Getting started with orchestration systems

The workflow for getting setup with any orchestration system will be the same:

  1. Download the orchestration system.

  2. Provide credentials for the workspace you're pushing data to (username and password or API key) and point it at the URL of your HydroServer instance.

  3. Once credentials are provided, the system will register itself as an orchestration system in HydroServer, and you'll then be able to view your registered orchestration systems on the 'Job Orchestration' page of the Data Management App.

  4. There, you'll be able to create new data sources for your orchestration system by clicking the 'create new data source' button. This will walk you through a form in which you'll define the schedule, the source URI where you're extracting data fromm, and expected format of the returned data.

  5. On submission of the data source form, a table row will be created for your orchestration system with that data source. Clicking the row will take you to the details page for that data source. There, you'll define the mapping of your source data identifiers to their associated datastreams.
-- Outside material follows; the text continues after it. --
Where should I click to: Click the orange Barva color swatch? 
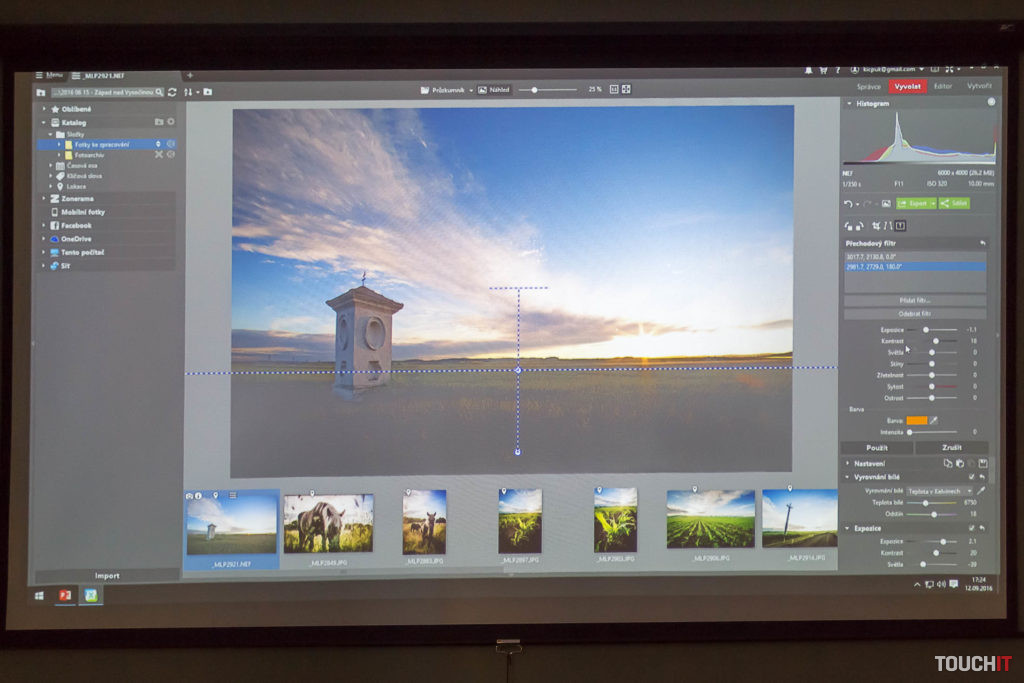(x=916, y=421)
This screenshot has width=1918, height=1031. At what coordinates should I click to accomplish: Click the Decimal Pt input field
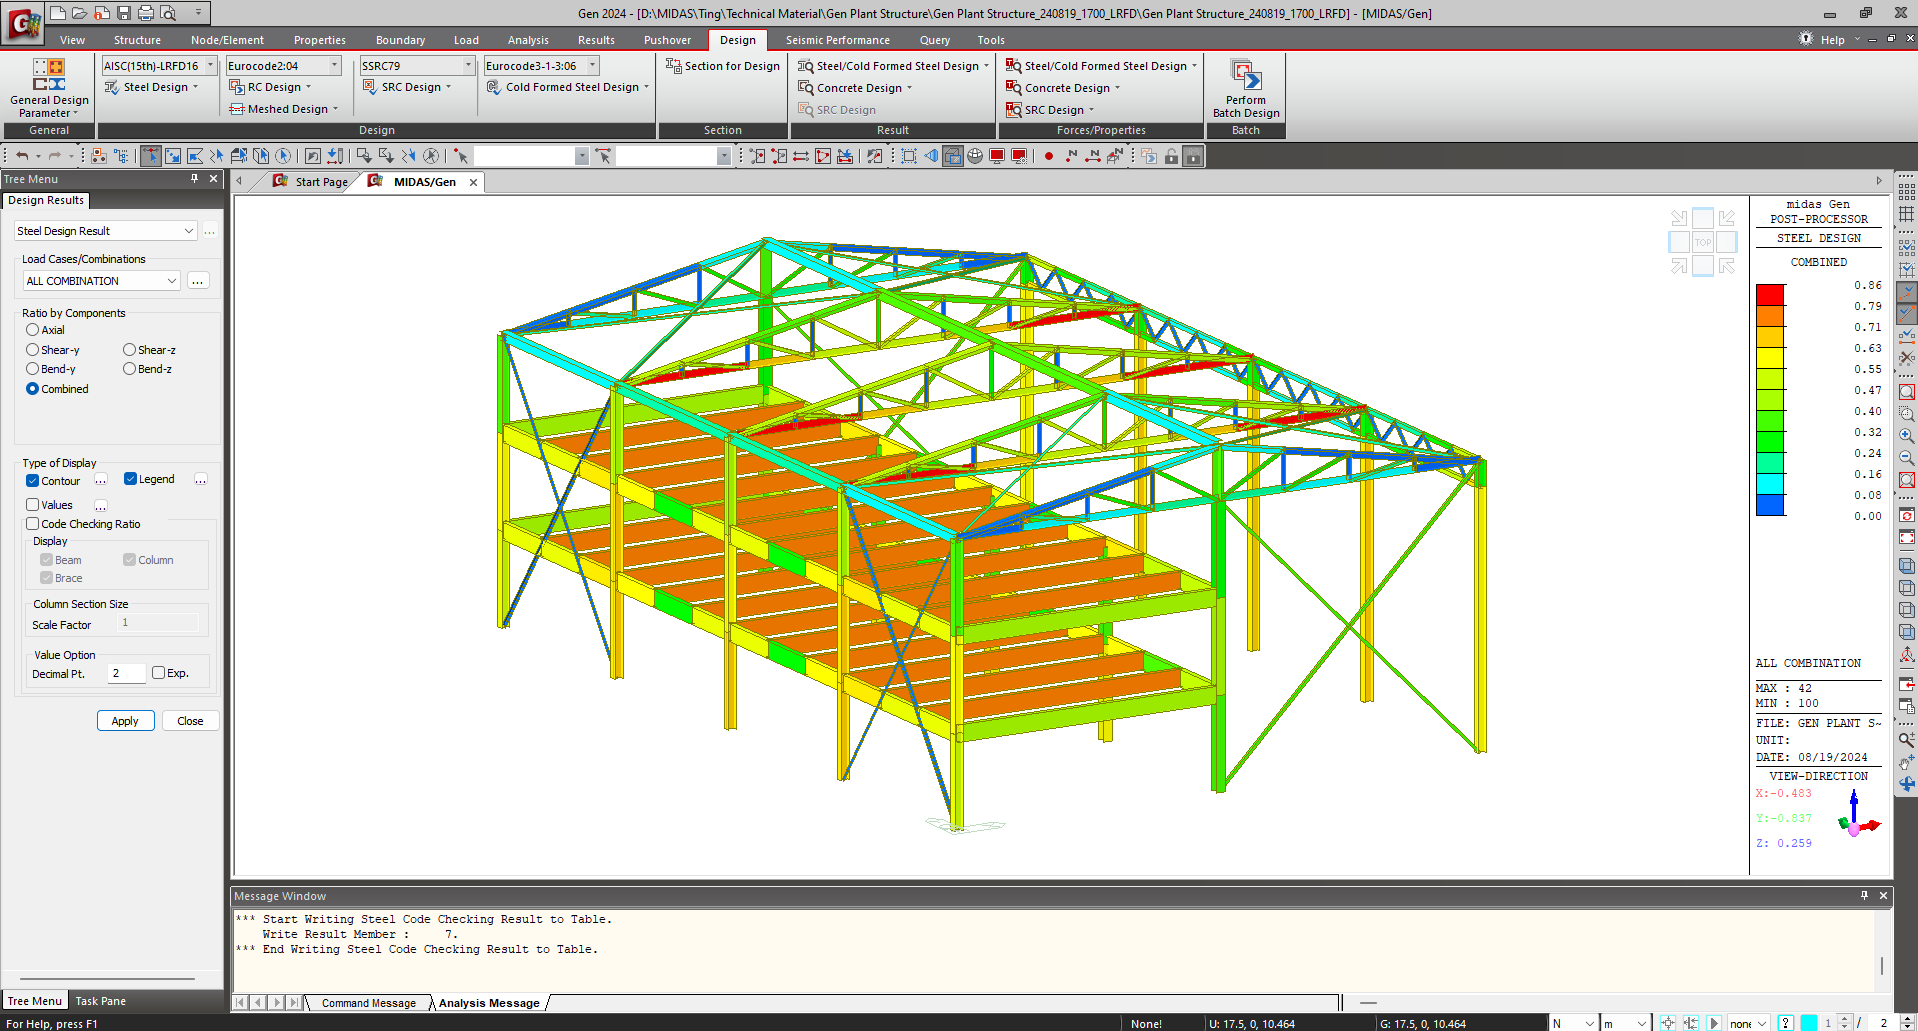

The data source details page provides a 'Payloads' table which represents the mappings for one extracted data file (a CSV file or JSON file).

For example, consider the following CSV file:

CSV
timestamp,waterlevel_ft,discharge_cfs
2023-10-26T01:00:00-07:00,20.5,35.0
2023-10-26T01:15:00-07:00,21.2,33.1
2023-10-26T01:30:00-07:00,21.8,37.2
. . .

Hydroserver needs to know that the data from column 'waterlevel_ft' will be loaded to the datastream with ID 1 and the data from column 'discharge_cfs' will be loaded into the datastream with ID 2. From the payloads form you'll click 'add new payload', then 'add new mapping'. There you'll set you 'source identifier' to 'waterlevel_ft' and 'target identifier to the datastream with ID 1.

  1. Once your data source is defined and payloads are mapped, the orchestration system will manage the rest.